ÇERKEZ AHMET…

ÇOK TA ŞEYETMEMEK LAZIM…

Bir güzel uyumuştu sabah namazından sonra. Yatağında doğruldu, sakalını sıvadı sağ eliyle, gözlerini kısarak baktı serkisoff saatine. Penceresinden sızan güneş yansıdı camından, göremedi ilk anda. Çevirdi baktı; dokuz sularıydı… “Bismillah” dedi, ağır ağır diklenirken. Şalvarını çekti çarpık bacaklarından sıyırarak, forodiko işliğinin üzerine… Doldurdu içine, atlet, gömlek, hırka ne varsa.. Sıkıca ilikleyip bağladı kemerini; belli belirsiz mırıldanarak, tıslayarak doğruldu.  Yabani elma ağacından özenerek yaptığı bastonunu aldı sol eline, yürüdü ağır ağır… Hep ağırdı ya, hareketleri ve ömrü böyleydi işte… Sakin, telaşesiz, gamsız…

“Hayat” dediğimiz koridordan yürüyüp, dış kapıya ulaştı birkaç nefeste. Sol odada asılı radyosunu açtı son ses.
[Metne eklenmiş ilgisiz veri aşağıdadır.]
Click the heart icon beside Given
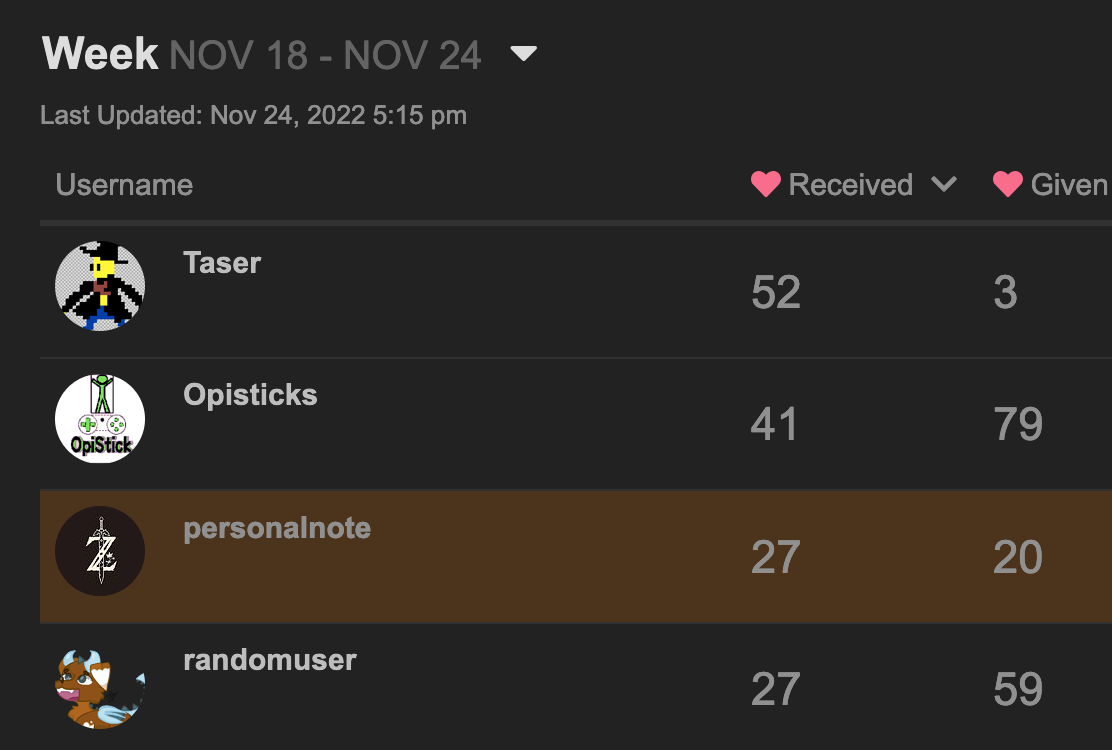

Sabah ajansları bitmek üzereydi. “Hava ve yol” durumunu veriyordu ve “Şebinkarahisar – Dereli Yol ayrımı yapım çalışmaları nedeniyle kapalı olup…” diye devam ederken TRT spikeri, üçüncü basamağı bulmuştu bile…

Arka odadan süt makinesinin çevrilme sesi geliyordu, inceden.  Hanife hala çoktan kalkmış, inekleri sağmış, yemlerini vermiş, ortalığı toparlamış ta sütle kaymağı birbirinden ayıran, yörenin ve dönemin en popüler makinesini kullanıyor, ha bire çeviriyordu saat yönünde…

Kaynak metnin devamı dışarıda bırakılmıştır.